In 2014, he was appointed Professor of Music at Gresham College. In this role, he delivered four series of free public lectures within London.

Page plays historical guitars and the vihuela. His four-volume history of the guitar in England from the sixteenth century to the close of the nineteenth, published by
Cambridge University Press (Volumes I, II and IV) and Yale University Press (III), has recently been completed. The set was described by Paul Sparks as 'surely the definitive four part history of the (pre-C20) guitar in England'.

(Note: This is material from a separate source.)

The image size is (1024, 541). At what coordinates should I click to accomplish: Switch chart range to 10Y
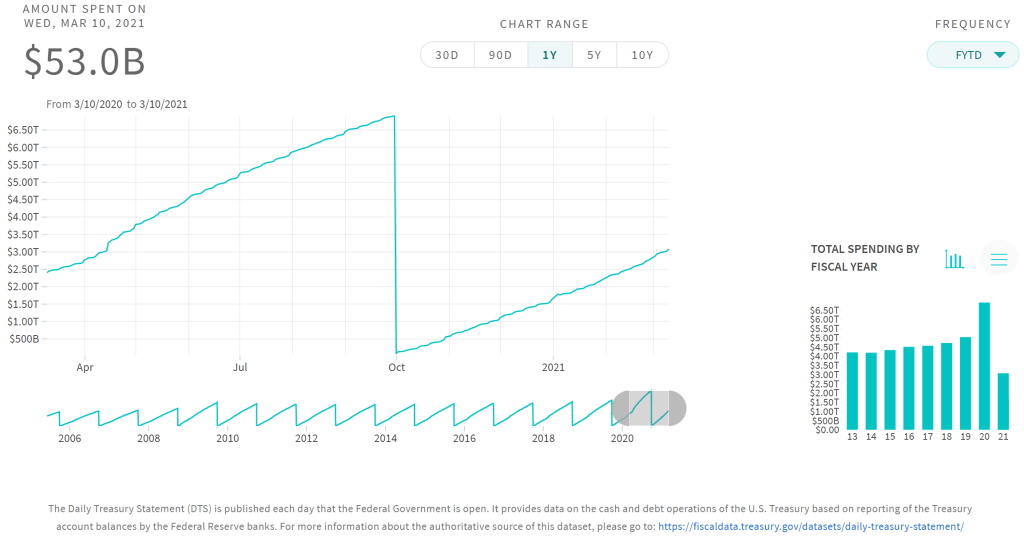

In 2020, a Festschrift in his honour appeared, Music and Instruments of the Middle Ages. Essays in Honour of Christopher Page, edited by Tess Knighton and David Skinner (Woodbridge: The Boydell Press).

==Works==
- Voices and Instruments of the Middle Ages. Instrumental Practice and Songs in France, 1100–1300 (London: Dent, 1987)
- The Owl and the Nightingale: Musical Life and Ideas in France 1100-1300 (London: Dent, 1989)
- The Summa Musice: A Thirteenth-Century Manual for Singers (1991)
- Discarding Images. Reflections on Music and Culture in Medieval France (Oxford: Clarendon Press & New York: Oxford University Press, 1993)
- Latin Poetry and Conductus Rhythm in Medieval France (London: Royal Musical Association, 1996)
- Music and Instruments of the Middle Ages. Studies on Texts and Performance (Aldershot: Variorum, 1997)
- Page, Christopher (2001). "Medieval"
- The Christian West and Its Singers: The First Thousand Years (New Haven, CT: Yale University Press, 2010)
- The Guitar in Tudor England. A Social and Musical History (Cambridge: Cambridge University Press, 2015)
- The Guitar in Stuart England. A Social and Musical History (Cambridge: Cambridge University Press, 2017)
- The Guitar in Georgian England. A Social and Musical History (New Haven, CT: Yale University Press, 2020)
- ed., with Michael Fleming: Music and Instruments of the Elizabethan Age. The Eglantine Table (Woodbridge: The Boydell Press, 2021)
- ed., with Paul Sparks and James Westbrook: The Great Vogue for the Guitar in Western Europe, 1800–1840 (Woodbridge: The Boydell Press, 2023)
- The Guitar in Victorian England. A Social and Musical History (Cambridge: Cambridge University Press, 2025)
- Mozart and Beethoven arranged for guitar, flute and strings: newly discovered chamber repertoire from Victorian England, available from the digital repository of the University of Cambridge

Of Page's 2010 study, The Christian West and Its Singers: The First Thousand Years, Eamon Duffy wrote: "But once or twice in a generation a book comes along which crosses disciplinary boundaries to make unexpected connections, open up new imaginative vistas, and refocus what had seemed familiar historical landscapes. Page’s musician’s-eye view of the evolution of western Christendom is one of those books".

In 2017, The Guitar in Tudor England won the Nicholas Bessaraboff prize, awarded by the American Musical Instrument Society. The volume he edited with Paul Sparks and James Westbrook, The Great Vogue for the Guitar in Western Europe 1800-1840 was awarded the chitarra d’oro in the category ‘Musicology’ at the Convegno Internazionale di Chitarra, 2024, in Milan.